CBS News State Department Reporter Charles Wolfson, who traveled with Secretary of State Colin Powell on his Mideast trip, offers background and analysis in his regular Diplomatic Dispatch:
The aim of Secretary of State Colin Powell's second trip to the Middle East was to get Israelis and Palestinians to move forward from a shaky cease fire worked out by CIA Director George Tenet several weeks ago. He sought to establish a timeline by which the two parties, locked in a cycle of violence for the past nine months, could move on to an end to the violence, a cooling off period, implementation of confidence building measures and, finally, a return to peace talks.
After negotiating sessions with Chairman Arafat and Prime Minister Sharon, Powell said both had agreed to a timeline: after seven "quiet" days, no violence, there would be a six week cooling off period, followed by confidence building measures to be instituted over several months, and then a return to peace talks.
OK, it can be argued, Powell got what he came for. Powell told reporters travelling with him "the accomplishment of this trip is getting past where we left it with the Tenet work plan and getting the Chairman to commit to the seven day quiet period so the Mitchell Report plan can unfold." The secretary concluded saying "I'm pleased with the investment of time."
But it can also be argued Powell leaves the region with more questions still being asked than there have been answers provided for.
What does "quiet" mean? Prime Minister Sharon mentioned mortar attacks, Molotov cocktails and land mines they obviously are not "quiet." Neither is gunfire which results in the death of Israeli settlers, as happened yesterday. But what if there is gunfire and no casualties? What about stone-throwing teenagers? If a stone hits a car, is it still "quiet?" If a shot is fired at a settler, but there is no injury, is it "quiet" or is it another day of violence? What, in fact constitutes "violence?" Sorry, but no definition was provided in Tenet's so-called "work plan" to end the "violence."

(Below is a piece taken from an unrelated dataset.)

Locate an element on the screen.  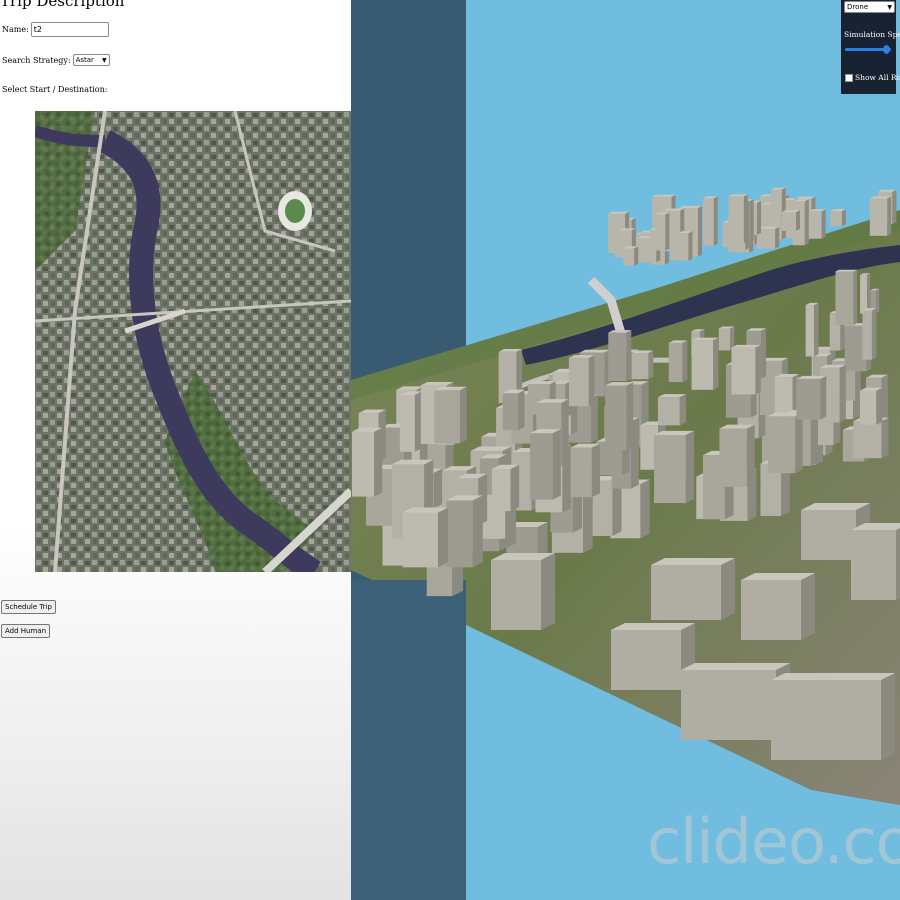
name-row: Name: is located at coordinates (56, 30).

Israeli and U.S. officials agree that the clock starts again after each "violent" episode. And Secretary Powell has said it will be up to the Israeli Prime Minister to judge when it is "quiet."
Assuming that Yasser Arafat has enough control over most Palestinians to quash any violent intentions and, even more important, is willing to exercise that control, perhaps there is a chance this timeline for a return to peace talks will work.
There is a great degree of skepticism, however, that Arafat has the power or the will to use it to get even seven days of calm. Though some senior Israeli officials who have dealt with him for many years say he can do a lot more than he has so far been willing to do, they also note the number of individuals with extremist tendencies who could derail progress toward an end to violence with a single act of terrorism. Bfore Powell left Israel today, there were reports of a mortar attack.
At some point the parties may agree to have monitors or observers take stock on an ongoing basis. This idea is favored by Palestinians but not by Mr. Sharon. Powell alluded to the possibility of such a monitoring group, but was forced to back off the notion a few hours later. Would such observers be armed? Would they be international? Would only U.S. observers be acceptable to the Israelis, who openly discount the U.N. and Europeans as not objective?
If the negotiators have thought about these questions, it is not apparent from briefings given by senior U.S. officials to reporters traveling with Powell, except to the extent that, if the parties agree, perhaps it might be in the context of the trilateral security working groups, which includes CIA officials.
As Powell concludes his trip by briefing senior Jordanian and Saudi officials on his talks, he can say he got the best "agreement" possible. Perhaps he did.
Powell, while speaking to reporters on his plane, said he "made it clear with the Prime Minister and the Chairman, if this doesn't get the Mitchell Report started, I don't know what will."
Still, the odds favor more unrest, more casualties, more finger pointing, and a greater role for U.S. diplomats. In the best case that role would be to help the parties rebuild trust and confidence in each other to return to peace talks. In the worst case American diplomats will have to help pick up the pieces of this fragile arrangement if and when it collapses and perhaps work to prevent the present dispute from widening into a regional conflict.